Leptinella featherstonii in full flower, Kaiangaroa Point, Kaiangaroa.
Leptinella featherstonii in full flower, Kaiangaroa Point, Kaiangaroa. Photo: P. J. de Lange

Leptinella belong to the daisy family (Asteraceae / Compositae). As a rule, they are perennial creeping herbs forming a compact turf. Current estimates suggest there are c.33 species centred on Australasia with outliers in South Africa and South America. New Zealand has c.24 species, most of them endemic. However, the taxonomy of the New Zealand species is well overdue for revision having last been treated in 1972 (Lloyd 1972), with only minor tweaks since then (Heenan 2009), indications are that we probably have a few more species yet to describe, and a few adjustments will also need to be made.

Leptinella are probably better known to people as ‘cotula’, and under that name, they are renowned for the ‘no-mow’ lawns that they can create when planted closely together. Indeed, cotula are (or at least they were before ‘astro-turf’ dulled the imaginative) the preferred turf for New Zealand’s bowling greens.

All of the New Zealand species are creeping or small tufted herbs, that is except one, the Chatham Islands button daisy, Leptinella featherstonii – this one seriously bucks the trend.
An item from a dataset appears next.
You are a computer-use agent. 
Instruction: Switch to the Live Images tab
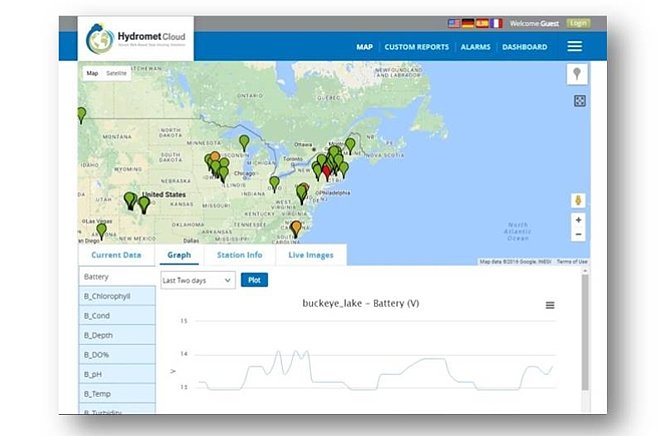tap(311, 255)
Instead of forming a turf it is a woody shrub up to 1.2 m tall.

Leptinella featherstonii is named after Dr Issac E. Featherston (1813–1876) who settled in New Zealand in 1841. He resided in Wellington where he was a physician, politician, first Superintendent of Wellington Province, and first Agent-General for New Zealand in London. The species was named for him by the renowned German botanist Ferdinand von Mueller (1825–1896) who was the state botanist of Victoria, Australia. Featherston, along with William T.L. Travers (1819–1903) helped finance the first serious botanical investigation of the Chatham Islands (Mueller 1864; Connor 1998).
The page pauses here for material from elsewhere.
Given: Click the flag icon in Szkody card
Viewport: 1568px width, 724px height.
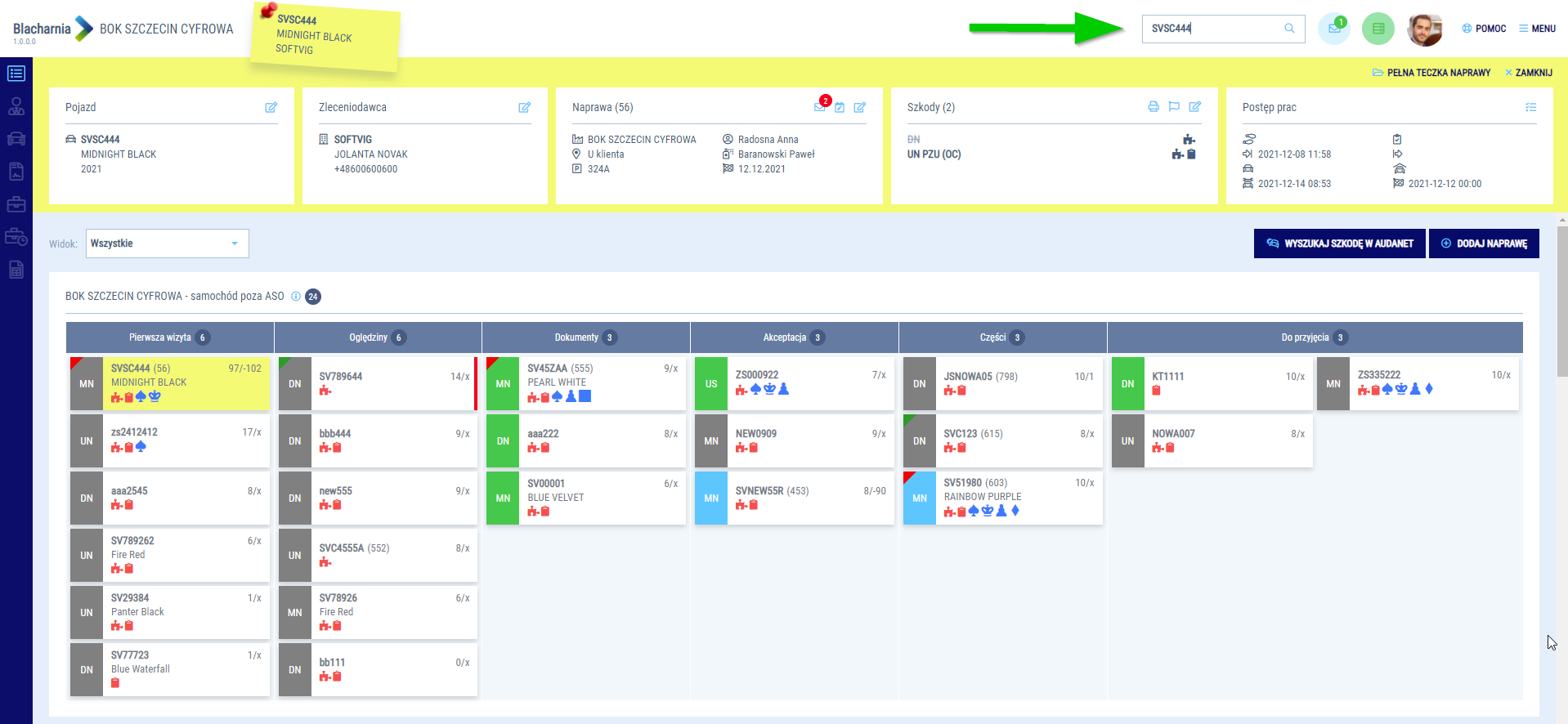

Mueller was at first puzzled by the specimens of Chatham Islands button daisy that he received. Their upright woody growth habit he considered sufficiently unusual that he briefly flirted with the idea of naming a new genus, “Traversia” (in honour of his main New Zealand based financial botanical backer for the Chatham’s project W.T.L. Travers) to accommodate it. However, he eventually placed the plant in the genus Leptinella, a decision which prompted Joseph D. Hooker (1817–1911) his arch rival in all things botanical (Connor 1998), to place Mueller’s new species in Cotula. There it stayed until 1987 (123 years later no less!) when the Late David Lloyd and Colin Webb reassigned it Leptinella (Lloyd & Webb 1987).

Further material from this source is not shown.